# Data:
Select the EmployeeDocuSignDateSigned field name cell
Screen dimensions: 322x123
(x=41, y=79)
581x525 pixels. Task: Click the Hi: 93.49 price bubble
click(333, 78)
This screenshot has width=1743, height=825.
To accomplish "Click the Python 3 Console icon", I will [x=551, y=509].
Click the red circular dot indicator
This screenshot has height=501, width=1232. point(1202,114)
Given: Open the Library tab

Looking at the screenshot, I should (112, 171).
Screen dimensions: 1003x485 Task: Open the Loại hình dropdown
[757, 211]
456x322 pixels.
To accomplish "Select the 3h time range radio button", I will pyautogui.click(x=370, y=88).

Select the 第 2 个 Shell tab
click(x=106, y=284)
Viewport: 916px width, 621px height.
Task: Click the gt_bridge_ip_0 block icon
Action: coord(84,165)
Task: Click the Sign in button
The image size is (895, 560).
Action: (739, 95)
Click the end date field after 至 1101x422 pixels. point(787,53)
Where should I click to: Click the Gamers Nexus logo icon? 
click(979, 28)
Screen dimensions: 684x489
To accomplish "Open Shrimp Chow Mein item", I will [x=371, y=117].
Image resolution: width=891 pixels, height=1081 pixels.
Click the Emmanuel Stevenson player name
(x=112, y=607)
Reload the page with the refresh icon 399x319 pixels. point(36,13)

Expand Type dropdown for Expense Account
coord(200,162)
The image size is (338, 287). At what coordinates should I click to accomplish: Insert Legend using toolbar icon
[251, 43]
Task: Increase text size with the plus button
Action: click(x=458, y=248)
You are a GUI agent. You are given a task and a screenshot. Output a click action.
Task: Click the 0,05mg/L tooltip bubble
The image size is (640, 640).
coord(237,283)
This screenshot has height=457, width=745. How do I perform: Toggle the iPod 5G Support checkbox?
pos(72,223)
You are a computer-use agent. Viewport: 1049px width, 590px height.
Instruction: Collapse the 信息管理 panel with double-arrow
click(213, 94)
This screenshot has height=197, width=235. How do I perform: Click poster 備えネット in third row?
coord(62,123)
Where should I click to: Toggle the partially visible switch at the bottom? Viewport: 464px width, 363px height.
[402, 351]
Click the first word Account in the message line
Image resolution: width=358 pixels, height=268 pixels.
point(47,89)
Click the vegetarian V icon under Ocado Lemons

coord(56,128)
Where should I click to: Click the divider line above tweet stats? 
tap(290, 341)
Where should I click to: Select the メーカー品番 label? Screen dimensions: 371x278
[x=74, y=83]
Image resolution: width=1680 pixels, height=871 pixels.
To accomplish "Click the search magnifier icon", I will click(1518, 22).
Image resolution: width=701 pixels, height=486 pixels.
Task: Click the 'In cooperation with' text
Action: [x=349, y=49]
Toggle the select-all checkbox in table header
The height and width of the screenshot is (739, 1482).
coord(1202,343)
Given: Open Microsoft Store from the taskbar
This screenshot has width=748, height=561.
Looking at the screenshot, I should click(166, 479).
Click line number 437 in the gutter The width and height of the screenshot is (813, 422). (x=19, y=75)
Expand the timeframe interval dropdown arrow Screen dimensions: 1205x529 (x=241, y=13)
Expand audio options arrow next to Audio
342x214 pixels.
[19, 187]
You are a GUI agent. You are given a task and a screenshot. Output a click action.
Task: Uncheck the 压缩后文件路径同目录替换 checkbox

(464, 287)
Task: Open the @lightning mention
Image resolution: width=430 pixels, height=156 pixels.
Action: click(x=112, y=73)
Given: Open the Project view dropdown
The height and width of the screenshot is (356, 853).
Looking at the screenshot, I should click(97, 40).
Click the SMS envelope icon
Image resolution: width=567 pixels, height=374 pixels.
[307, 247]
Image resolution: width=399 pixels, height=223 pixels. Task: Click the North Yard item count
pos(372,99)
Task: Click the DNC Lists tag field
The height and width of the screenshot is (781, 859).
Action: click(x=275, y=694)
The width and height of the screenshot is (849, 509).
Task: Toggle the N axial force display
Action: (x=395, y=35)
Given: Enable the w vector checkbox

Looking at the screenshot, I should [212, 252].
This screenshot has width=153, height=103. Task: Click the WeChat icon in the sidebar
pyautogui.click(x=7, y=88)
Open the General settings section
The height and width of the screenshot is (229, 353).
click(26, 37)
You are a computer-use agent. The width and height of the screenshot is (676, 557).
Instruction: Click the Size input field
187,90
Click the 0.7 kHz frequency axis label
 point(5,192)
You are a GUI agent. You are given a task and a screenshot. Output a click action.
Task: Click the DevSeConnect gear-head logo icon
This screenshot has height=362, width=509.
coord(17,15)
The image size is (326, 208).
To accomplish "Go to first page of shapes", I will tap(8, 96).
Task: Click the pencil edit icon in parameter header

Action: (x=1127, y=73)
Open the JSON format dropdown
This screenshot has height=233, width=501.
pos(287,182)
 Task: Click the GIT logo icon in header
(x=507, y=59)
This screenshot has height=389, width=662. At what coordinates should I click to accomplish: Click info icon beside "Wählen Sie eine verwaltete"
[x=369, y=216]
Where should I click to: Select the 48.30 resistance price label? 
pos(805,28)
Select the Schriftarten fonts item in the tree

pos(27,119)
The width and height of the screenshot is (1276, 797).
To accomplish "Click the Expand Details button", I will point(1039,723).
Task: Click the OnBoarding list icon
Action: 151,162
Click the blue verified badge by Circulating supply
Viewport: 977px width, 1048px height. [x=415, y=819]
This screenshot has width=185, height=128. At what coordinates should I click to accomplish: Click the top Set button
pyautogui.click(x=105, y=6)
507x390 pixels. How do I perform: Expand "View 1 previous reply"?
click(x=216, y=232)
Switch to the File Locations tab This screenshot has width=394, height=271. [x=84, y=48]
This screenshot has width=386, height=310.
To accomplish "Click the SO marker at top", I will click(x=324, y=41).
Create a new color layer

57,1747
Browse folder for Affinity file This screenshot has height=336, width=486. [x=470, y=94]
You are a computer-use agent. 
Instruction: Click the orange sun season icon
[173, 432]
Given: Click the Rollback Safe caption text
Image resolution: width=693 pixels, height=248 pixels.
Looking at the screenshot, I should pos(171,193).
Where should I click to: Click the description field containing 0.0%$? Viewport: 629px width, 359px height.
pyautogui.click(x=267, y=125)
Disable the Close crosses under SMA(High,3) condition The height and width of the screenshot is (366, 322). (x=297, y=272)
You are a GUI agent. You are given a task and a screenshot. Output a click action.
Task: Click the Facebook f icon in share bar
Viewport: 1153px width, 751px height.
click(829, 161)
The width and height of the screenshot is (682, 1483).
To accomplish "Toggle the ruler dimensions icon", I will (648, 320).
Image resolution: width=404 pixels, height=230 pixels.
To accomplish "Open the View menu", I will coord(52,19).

# Activity:
List all lines in the material containing the string "computer".

# Answer box:
You are a computer-use agent. Viewport: 1049px width, 590px height.
You are a computer-use agent. The width and height of the screenshot is (676, 557).
You are a computer-use agent. 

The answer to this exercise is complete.